>>

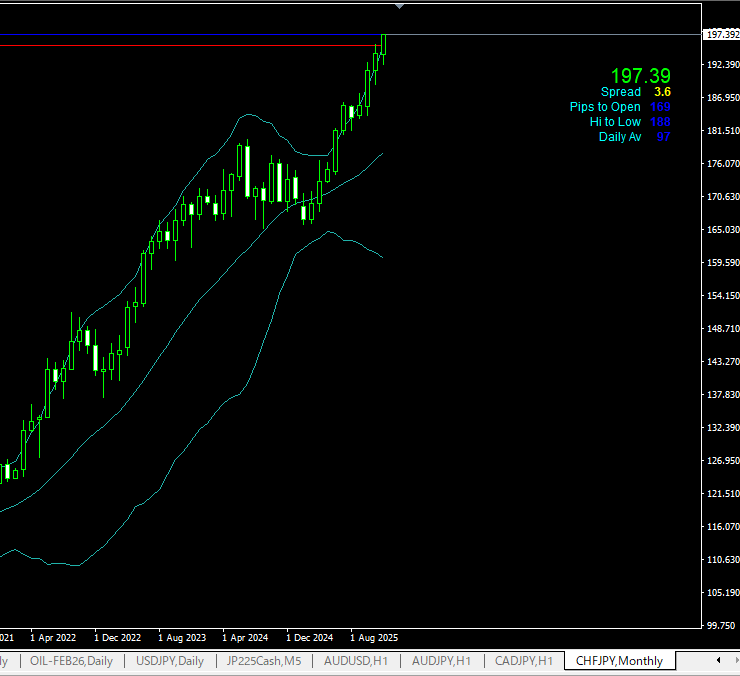Go to the CADJPY,H1 chart tab

pos(524,661)
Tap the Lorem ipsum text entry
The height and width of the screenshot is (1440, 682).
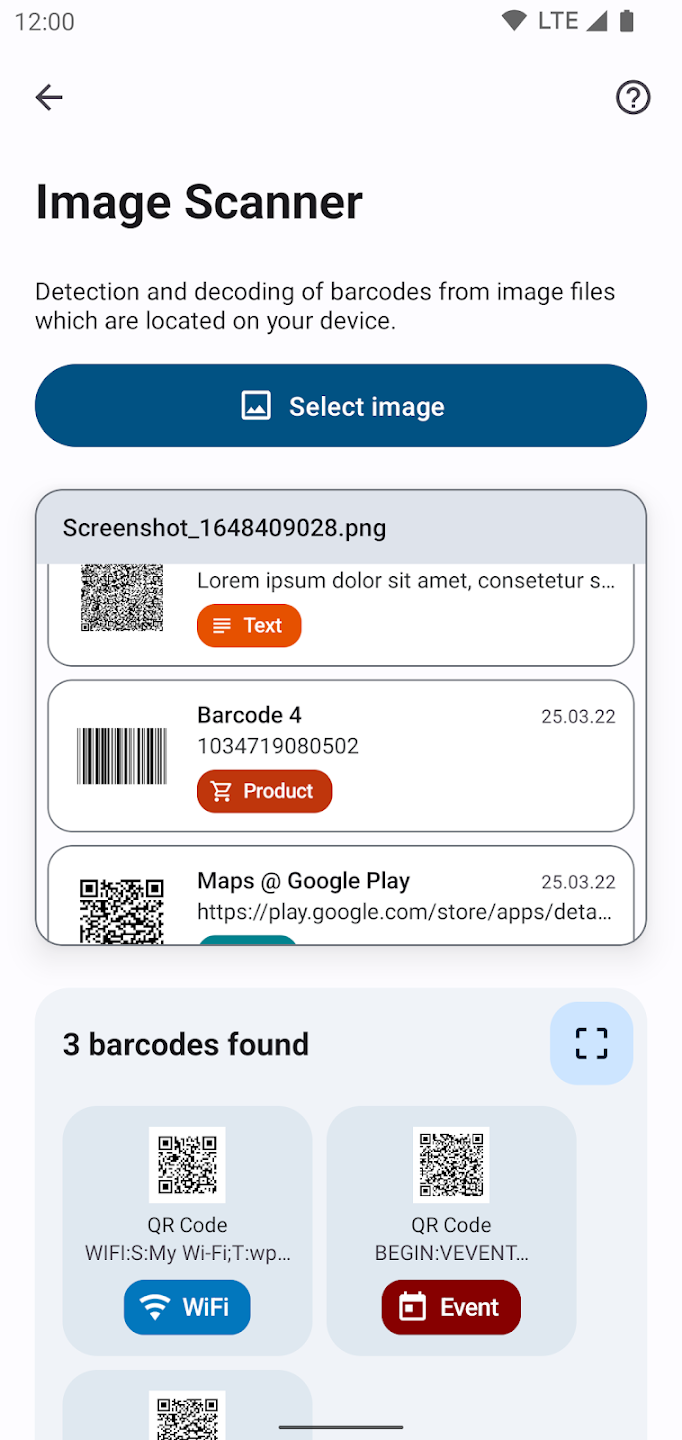[x=405, y=581]
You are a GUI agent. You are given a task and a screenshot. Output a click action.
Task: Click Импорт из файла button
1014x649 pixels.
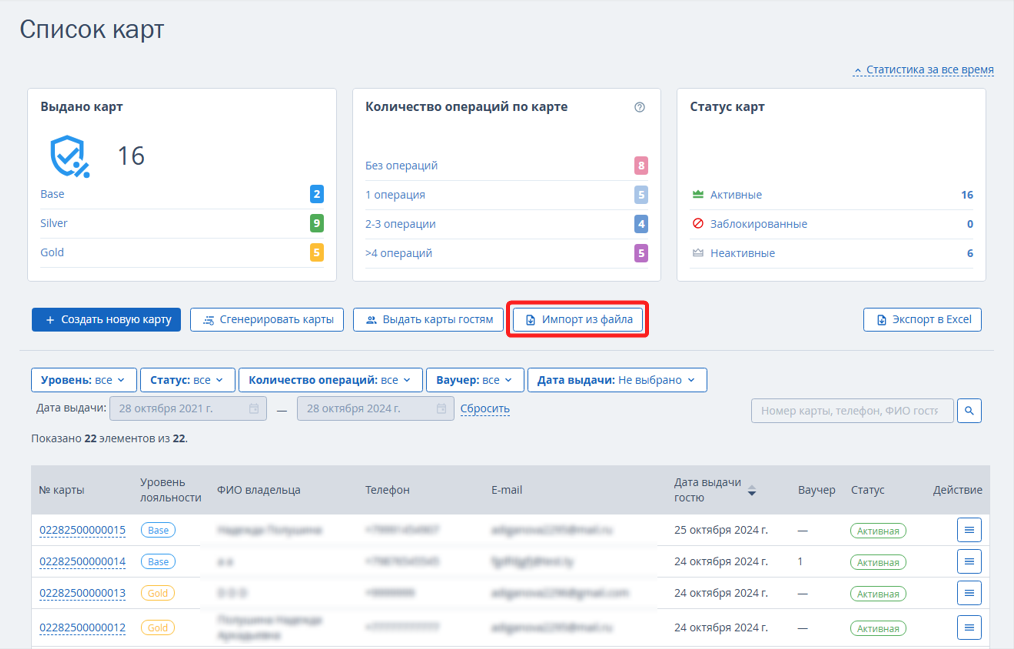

<<

- Short task:
Write out every line of the records above word for word, leaving the pictures out.

- Response to this task:
Go to the CADJPY,H1 chart tab

pos(524,661)
Tap the Lorem ipsum text entry
The height and width of the screenshot is (1440, 682).
[x=405, y=581]
You are a GUI agent. You are given a task and a screenshot. Output a click action.
Task: Click Импорт из файла button
1014x649 pixels.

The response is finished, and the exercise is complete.